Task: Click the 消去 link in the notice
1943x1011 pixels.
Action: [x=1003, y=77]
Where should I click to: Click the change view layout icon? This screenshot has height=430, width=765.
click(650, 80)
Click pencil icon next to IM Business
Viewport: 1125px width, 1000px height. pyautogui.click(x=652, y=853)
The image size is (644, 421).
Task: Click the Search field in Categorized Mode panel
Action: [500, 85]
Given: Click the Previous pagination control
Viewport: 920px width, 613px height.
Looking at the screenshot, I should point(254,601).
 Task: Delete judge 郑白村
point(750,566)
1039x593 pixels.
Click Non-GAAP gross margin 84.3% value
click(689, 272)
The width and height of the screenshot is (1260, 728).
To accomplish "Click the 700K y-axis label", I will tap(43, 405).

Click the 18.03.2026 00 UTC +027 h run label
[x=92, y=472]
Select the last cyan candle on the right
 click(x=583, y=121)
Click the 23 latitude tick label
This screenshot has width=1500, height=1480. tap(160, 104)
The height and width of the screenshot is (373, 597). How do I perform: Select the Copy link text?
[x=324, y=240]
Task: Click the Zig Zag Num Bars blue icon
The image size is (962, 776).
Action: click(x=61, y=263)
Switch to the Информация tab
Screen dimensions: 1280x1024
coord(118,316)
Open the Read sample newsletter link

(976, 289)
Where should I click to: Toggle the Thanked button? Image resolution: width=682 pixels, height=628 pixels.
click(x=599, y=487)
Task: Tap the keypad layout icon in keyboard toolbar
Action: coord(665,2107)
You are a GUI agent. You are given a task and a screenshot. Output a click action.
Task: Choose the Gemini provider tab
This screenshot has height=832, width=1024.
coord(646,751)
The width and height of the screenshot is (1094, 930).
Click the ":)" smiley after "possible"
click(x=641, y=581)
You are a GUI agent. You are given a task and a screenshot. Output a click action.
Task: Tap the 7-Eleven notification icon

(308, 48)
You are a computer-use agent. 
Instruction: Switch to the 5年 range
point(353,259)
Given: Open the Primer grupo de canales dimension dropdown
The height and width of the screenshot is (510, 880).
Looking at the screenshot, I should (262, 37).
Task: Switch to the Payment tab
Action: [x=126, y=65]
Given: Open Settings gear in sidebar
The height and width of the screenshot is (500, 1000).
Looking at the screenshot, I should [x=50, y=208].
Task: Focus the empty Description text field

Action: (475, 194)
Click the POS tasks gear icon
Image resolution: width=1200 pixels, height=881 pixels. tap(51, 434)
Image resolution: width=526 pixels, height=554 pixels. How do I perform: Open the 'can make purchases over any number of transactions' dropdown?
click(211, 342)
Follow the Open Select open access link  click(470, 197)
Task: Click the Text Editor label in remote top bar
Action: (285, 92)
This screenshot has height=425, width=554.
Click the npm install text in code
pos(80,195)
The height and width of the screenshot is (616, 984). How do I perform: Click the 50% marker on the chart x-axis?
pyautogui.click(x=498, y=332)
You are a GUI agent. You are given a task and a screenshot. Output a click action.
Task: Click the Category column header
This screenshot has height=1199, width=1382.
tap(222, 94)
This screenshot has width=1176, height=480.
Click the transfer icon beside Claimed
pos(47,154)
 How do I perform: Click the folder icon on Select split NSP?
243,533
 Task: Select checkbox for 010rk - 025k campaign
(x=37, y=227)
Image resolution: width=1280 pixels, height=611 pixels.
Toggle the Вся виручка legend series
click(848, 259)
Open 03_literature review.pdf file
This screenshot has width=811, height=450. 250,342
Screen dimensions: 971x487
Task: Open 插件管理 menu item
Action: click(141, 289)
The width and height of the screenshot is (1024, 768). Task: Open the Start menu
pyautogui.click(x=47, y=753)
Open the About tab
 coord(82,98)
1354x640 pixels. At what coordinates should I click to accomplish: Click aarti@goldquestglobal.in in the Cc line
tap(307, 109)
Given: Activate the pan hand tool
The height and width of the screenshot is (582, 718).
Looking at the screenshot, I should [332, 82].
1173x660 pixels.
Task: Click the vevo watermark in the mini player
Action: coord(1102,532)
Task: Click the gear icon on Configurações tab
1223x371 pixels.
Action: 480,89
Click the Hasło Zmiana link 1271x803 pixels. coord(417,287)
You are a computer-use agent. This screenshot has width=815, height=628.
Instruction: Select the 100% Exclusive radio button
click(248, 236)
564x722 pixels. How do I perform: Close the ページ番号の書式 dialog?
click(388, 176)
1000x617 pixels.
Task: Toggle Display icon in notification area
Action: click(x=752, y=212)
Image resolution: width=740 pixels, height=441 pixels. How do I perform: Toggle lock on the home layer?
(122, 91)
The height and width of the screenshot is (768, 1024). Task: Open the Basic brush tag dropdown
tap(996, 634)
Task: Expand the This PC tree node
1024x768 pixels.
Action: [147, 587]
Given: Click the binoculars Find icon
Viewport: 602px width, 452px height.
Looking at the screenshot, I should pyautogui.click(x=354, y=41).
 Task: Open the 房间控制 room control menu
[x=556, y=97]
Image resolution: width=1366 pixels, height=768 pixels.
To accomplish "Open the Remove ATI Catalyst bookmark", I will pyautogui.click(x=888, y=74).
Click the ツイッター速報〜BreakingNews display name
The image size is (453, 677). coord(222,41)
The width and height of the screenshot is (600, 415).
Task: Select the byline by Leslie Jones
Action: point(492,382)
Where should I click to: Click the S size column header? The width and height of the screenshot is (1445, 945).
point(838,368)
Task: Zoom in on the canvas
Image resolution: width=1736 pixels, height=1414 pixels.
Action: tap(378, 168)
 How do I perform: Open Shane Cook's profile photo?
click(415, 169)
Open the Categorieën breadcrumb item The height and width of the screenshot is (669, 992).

____________________

Task instructions
Output all of the entries, exactly as they are written.

Response for this exercise
Task: Click the 消去 link in the notice
1943x1011 pixels.
Action: [x=1003, y=77]
Where should I click to: Click the change view layout icon? This screenshot has height=430, width=765.
click(650, 80)
Click pencil icon next to IM Business
Viewport: 1125px width, 1000px height. pyautogui.click(x=652, y=853)
The image size is (644, 421).
Task: Click the Search field in Categorized Mode panel
Action: [500, 85]
Given: Click the Previous pagination control
Viewport: 920px width, 613px height.
Looking at the screenshot, I should point(254,601).
 Task: Delete judge 郑白村
point(750,566)
1039x593 pixels.
Click Non-GAAP gross margin 84.3% value
click(689, 272)
The width and height of the screenshot is (1260, 728).
To accomplish "Click the 700K y-axis label", I will tap(43, 405).

Click the 18.03.2026 00 UTC +027 h run label
[x=92, y=472]
Select the last cyan candle on the right
 click(x=583, y=121)
Click the 23 latitude tick label
This screenshot has width=1500, height=1480. tap(160, 104)
The height and width of the screenshot is (373, 597). How do I perform: Select the Copy link text?
[x=324, y=240]
Task: Click the Zig Zag Num Bars blue icon
The image size is (962, 776).
Action: click(x=61, y=263)
Switch to the Информация tab
Screen dimensions: 1280x1024
coord(118,316)
Open the Read sample newsletter link

(976, 289)
Where should I click to: Toggle the Thanked button? Image resolution: width=682 pixels, height=628 pixels.
click(x=599, y=487)
Task: Tap the keypad layout icon in keyboard toolbar
Action: coord(665,2107)
You are a GUI agent. You are given a task and a screenshot. Output a click action.
Task: Choose the Gemini provider tab
This screenshot has height=832, width=1024.
coord(646,751)
The width and height of the screenshot is (1094, 930).
Click the ":)" smiley after "possible"
click(x=641, y=581)
You are a GUI agent. You are given a task and a screenshot. Output a click action.
Task: Tap the 7-Eleven notification icon

(308, 48)
You are a computer-use agent. 
Instruction: Switch to the 5年 range
point(353,259)
Given: Open the Primer grupo de canales dimension dropdown
The height and width of the screenshot is (510, 880).
Looking at the screenshot, I should (262, 37).
Task: Switch to the Payment tab
Action: [x=126, y=65]
Given: Open Settings gear in sidebar
The height and width of the screenshot is (500, 1000).
Looking at the screenshot, I should [x=50, y=208].
Task: Focus the empty Description text field

Action: (475, 194)
Click the POS tasks gear icon
Image resolution: width=1200 pixels, height=881 pixels. tap(51, 434)
Image resolution: width=526 pixels, height=554 pixels. How do I perform: Open the 'can make purchases over any number of transactions' dropdown?
click(211, 342)
Follow the Open Select open access link  click(470, 197)
Task: Click the Text Editor label in remote top bar
Action: (285, 92)
This screenshot has height=425, width=554.
Click the npm install text in code
pos(80,195)
The height and width of the screenshot is (616, 984). How do I perform: Click the 50% marker on the chart x-axis?
pyautogui.click(x=498, y=332)
You are a GUI agent. You are given a task and a screenshot. Output a click action.
Task: Click the Category column header
This screenshot has height=1199, width=1382.
tap(222, 94)
This screenshot has width=1176, height=480.
Click the transfer icon beside Claimed
pos(47,154)
 How do I perform: Click the folder icon on Select split NSP?
243,533
 Task: Select checkbox for 010rk - 025k campaign
(x=37, y=227)
Image resolution: width=1280 pixels, height=611 pixels.
Toggle the Вся виручка legend series
click(848, 259)
Open 03_literature review.pdf file
This screenshot has width=811, height=450. 250,342
Screen dimensions: 971x487
Task: Open 插件管理 menu item
Action: click(141, 289)
The width and height of the screenshot is (1024, 768). Task: Open the Start menu
pyautogui.click(x=47, y=753)
Open the About tab
 coord(82,98)
1354x640 pixels. At what coordinates should I click to accomplish: Click aarti@goldquestglobal.in in the Cc line
tap(307, 109)
Given: Activate the pan hand tool
The height and width of the screenshot is (582, 718).
Looking at the screenshot, I should [332, 82].
1173x660 pixels.
Task: Click the vevo watermark in the mini player
Action: coord(1102,532)
Task: Click the gear icon on Configurações tab
1223x371 pixels.
Action: 480,89
Click the Hasło Zmiana link 1271x803 pixels. coord(417,287)
You are a computer-use agent. This screenshot has width=815, height=628.
Instruction: Select the 100% Exclusive radio button
click(248, 236)
564x722 pixels. How do I perform: Close the ページ番号の書式 dialog?
click(388, 176)
1000x617 pixels.
Task: Toggle Display icon in notification area
Action: click(x=752, y=212)
Image resolution: width=740 pixels, height=441 pixels. How do I perform: Toggle lock on the home layer?
(122, 91)
The height and width of the screenshot is (768, 1024). Task: Open the Basic brush tag dropdown
tap(996, 634)
Task: Expand the This PC tree node
1024x768 pixels.
Action: [147, 587]
Given: Click the binoculars Find icon
Viewport: 602px width, 452px height.
Looking at the screenshot, I should pyautogui.click(x=354, y=41).
 Task: Open the 房间控制 room control menu
[x=556, y=97]
Image resolution: width=1366 pixels, height=768 pixels.
To accomplish "Open the Remove ATI Catalyst bookmark", I will pyautogui.click(x=888, y=74).
Click the ツイッター速報〜BreakingNews display name
The image size is (453, 677). coord(222,41)
The width and height of the screenshot is (600, 415).
Task: Select the byline by Leslie Jones
Action: point(492,382)
Where should I click to: Click the S size column header? The width and height of the screenshot is (1445, 945).
point(838,368)
Task: Zoom in on the canvas
Image resolution: width=1736 pixels, height=1414 pixels.
Action: tap(378, 168)
 How do I perform: Open Shane Cook's profile photo?
click(415, 169)
Open the Categorieën breadcrumb item The height and width of the screenshot is (669, 992).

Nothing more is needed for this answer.